As a consolation, Honrado said that in the next few years all international flights will be moved to Terminal 3. This, despite legal claims by its builder, Philippine International Air Terminals Company, against the Philippine government.
Beyond the Same Old
Amid common complaints of poor signs, long lines for baggage screening devices, multiple unnecessary document checks, incompetence, corruption, and poor facilities, lies another issue worth noticing—the takeoff and landing of planes on the runway of the NAIA complex has gone beyond safe limits.
Apparently, congestion on NAIA’s runways has led to constant flight delays as long as 80 minutes. Imagine the potential danger of planes circling the air waiting for their time to land.

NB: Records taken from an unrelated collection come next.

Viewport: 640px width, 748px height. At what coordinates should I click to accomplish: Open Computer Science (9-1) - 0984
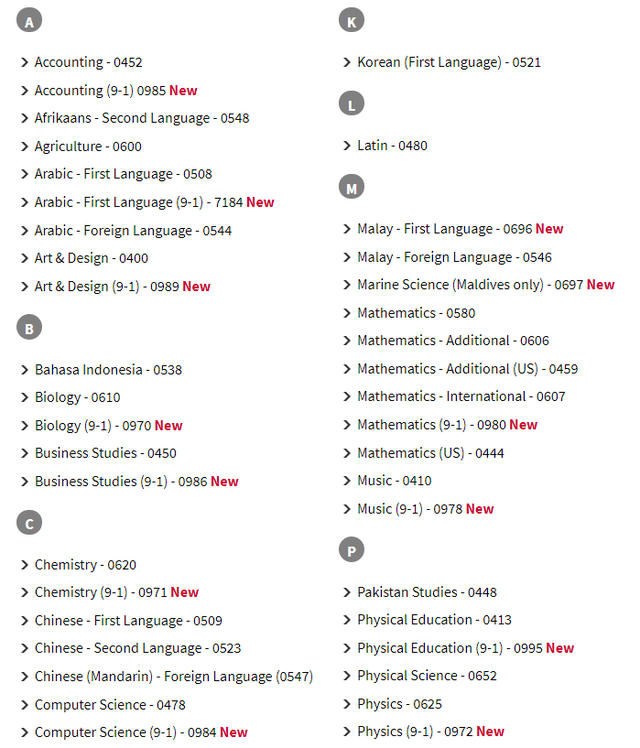click(x=141, y=732)
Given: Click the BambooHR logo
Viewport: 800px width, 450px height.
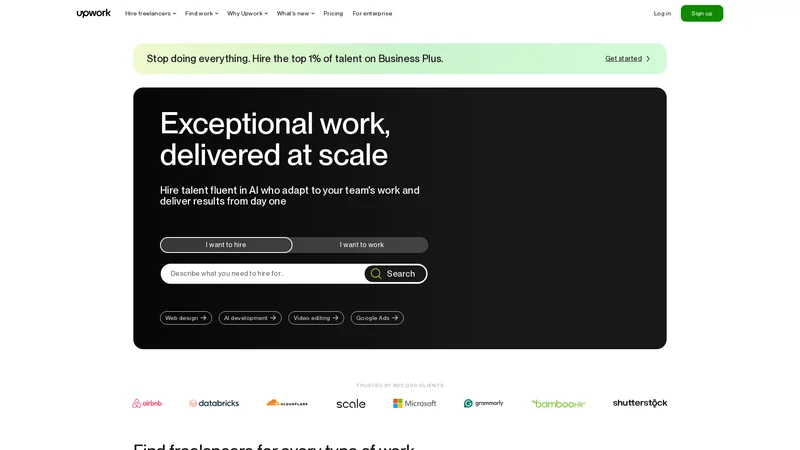Looking at the screenshot, I should tap(558, 403).
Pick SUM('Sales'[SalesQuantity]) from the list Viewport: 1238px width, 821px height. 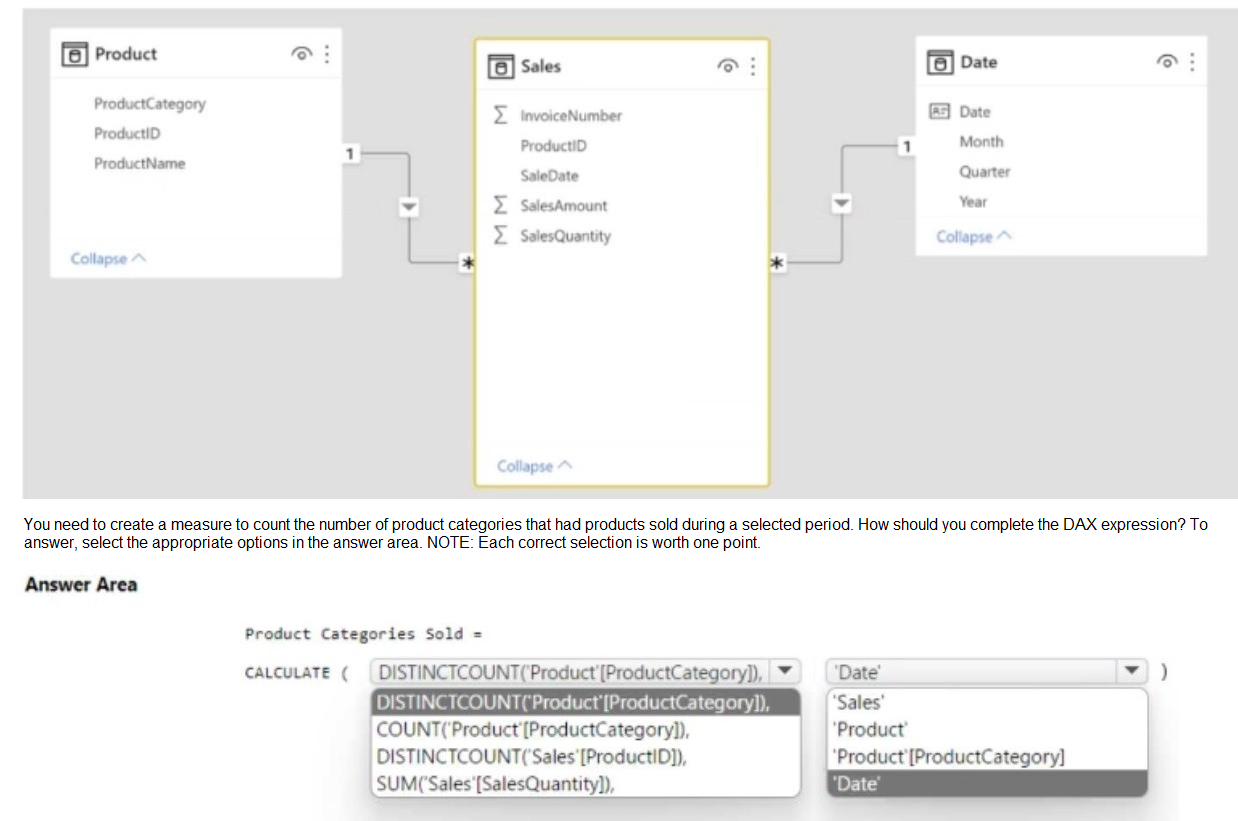pyautogui.click(x=495, y=784)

Another setback is the report by the Department of Transportation and Communications (DoTC) revealing that a recently installed air traffic management system at NAIA does not meet international civil aviation standards, having at least 20 major deficiencies. Incidents of technical glitches have been reported left and right—the recent one of which was a near collision between a Philippine Airlines and Japan Airlines flight due to navigation system failure.
Best Alternative to the NAIA
With all the problems in NAIA, clamor to move to the Diosdado Macapagal International Airport (DMIA) in Clark, Pampanga are fast rising. DMIA is four times bigger than the 600-hectare NAIA.
The Asean Airlines Cooperators Council predicted that the development of DMIA into a full international airport would take effect in 2012. But the number of passengers DMIA serves has taken off from a measly 7,000 in 2003 to a somewhat respectable 5.5 million last year.
Plans to upgrade current airport facilities are also underway. This includes an annex that will expand the passenger waiting area, upgrading of additional runways, two passenger boarding bridges, two luggage conveyor belts, a billion-peso facility that will handle wide body aircrafts, installation of a new state-of-the-art radar system, and an investment commitment of US$100 million for five hangars on a 10-hectare property. A Civil Aviation Authority of the Philippines-accredited training school is also in the works.
During the launch of the new airport terminal last March, Clark International Airport Corporation president Victor Jose I. Luciano happily announced that a feasibility study conducted by the Japan International Cooperation Agency affirmed that Clark provides the “most beneficial” area for an alternative airport in Luzon.
The study ‘Airport Strategies for the Greater Capital Region’ found that the DMIA received a 78% rating in terms of proximity and access over five other areas including Sangley Point in Cavite, Angat and Obando in Bulacan, Talim Island in Rizal, and Taguig in Metro Manila.
The research asserted that one of the reasons concentrated traffic is being experienced at the NAIA as well as the underutilization of the DMIA was the absence of a master plan. But the twin airport system being planned by the DoTC, which will connect the DMIA and the NAIA, is a start.